#### Problem statement:
Go to the line below containing "ENGLISH (1217, 16)" and print exactly from there through the line containing "15895350018 (973, 16)", both included. Print nothing else.

#### Provided entries:
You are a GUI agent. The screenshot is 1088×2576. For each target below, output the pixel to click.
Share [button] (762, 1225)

---

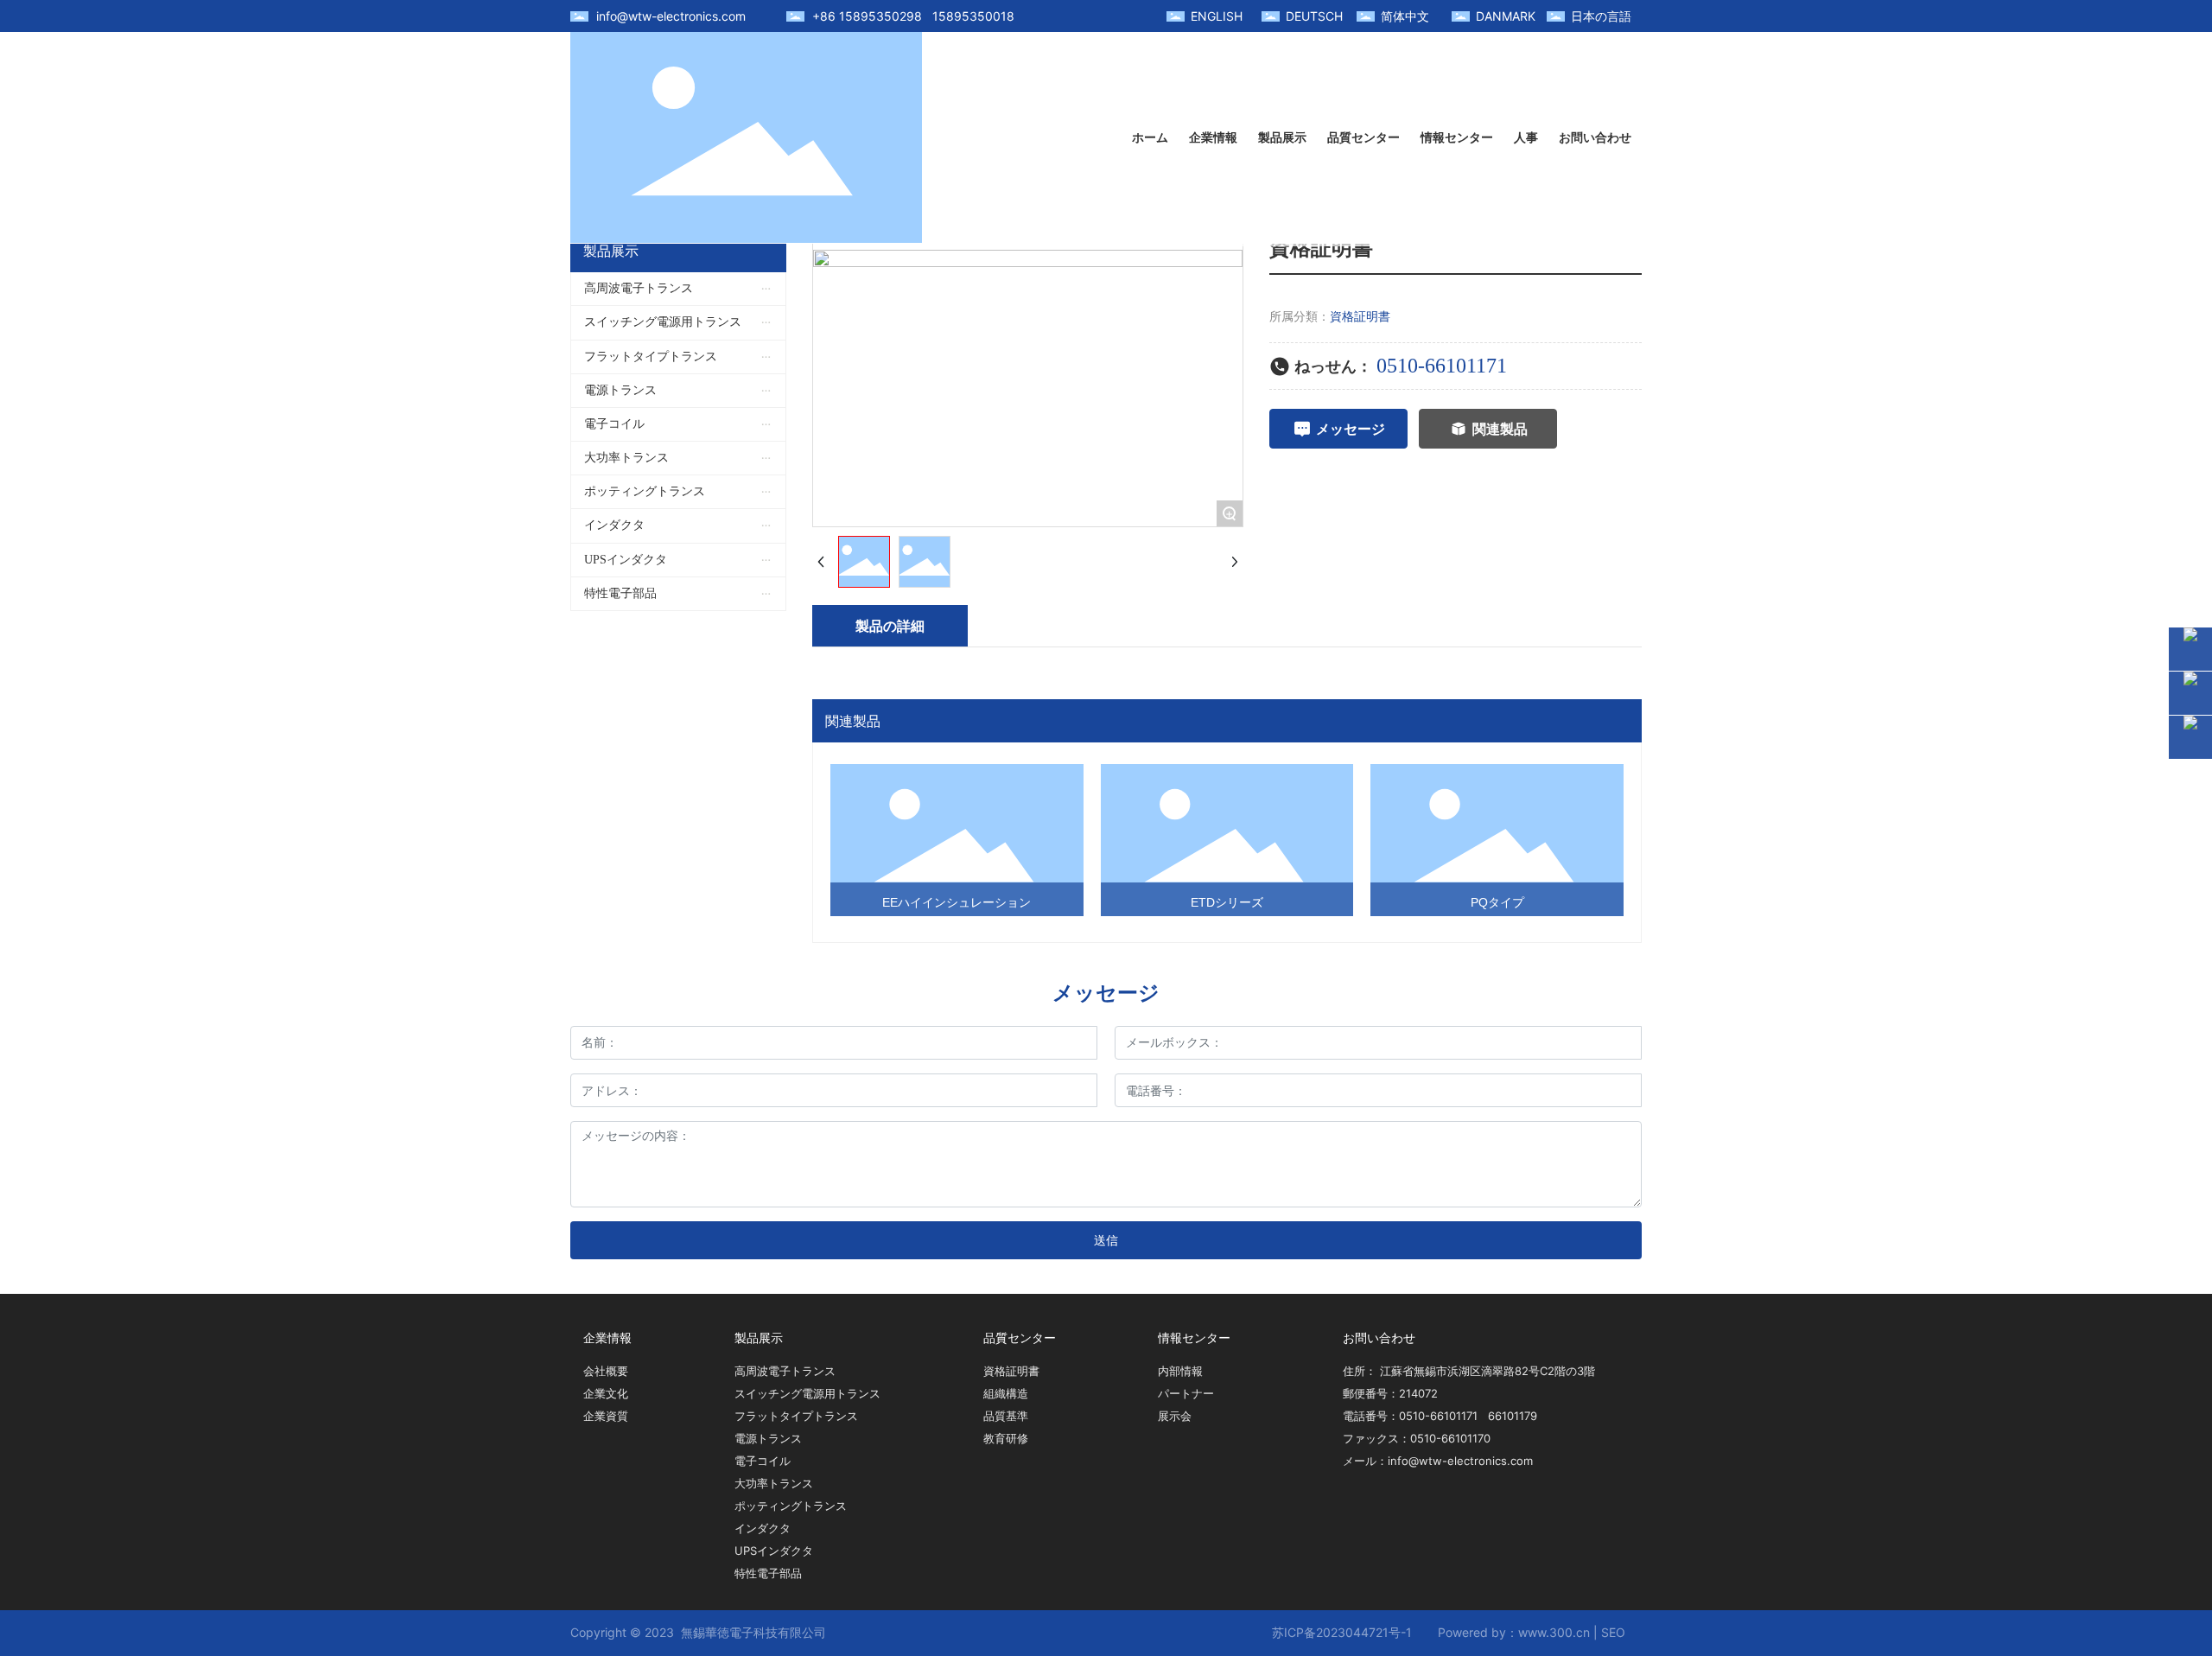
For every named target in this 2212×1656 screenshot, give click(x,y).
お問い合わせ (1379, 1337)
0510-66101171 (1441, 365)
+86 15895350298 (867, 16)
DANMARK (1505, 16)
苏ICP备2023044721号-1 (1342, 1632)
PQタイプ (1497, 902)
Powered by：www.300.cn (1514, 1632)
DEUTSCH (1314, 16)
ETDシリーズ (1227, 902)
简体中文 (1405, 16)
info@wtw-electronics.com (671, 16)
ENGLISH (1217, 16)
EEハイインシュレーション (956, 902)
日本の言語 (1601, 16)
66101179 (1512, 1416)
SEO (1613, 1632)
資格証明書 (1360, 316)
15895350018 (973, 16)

#### Written solution:
ENGLISH (1217, 16)
EEハイインシュレーション (956, 902)
日本の言語 (1601, 16)
66101179 (1512, 1416)
SEO (1613, 1632)
資格証明書 (1360, 316)
15895350018 (973, 16)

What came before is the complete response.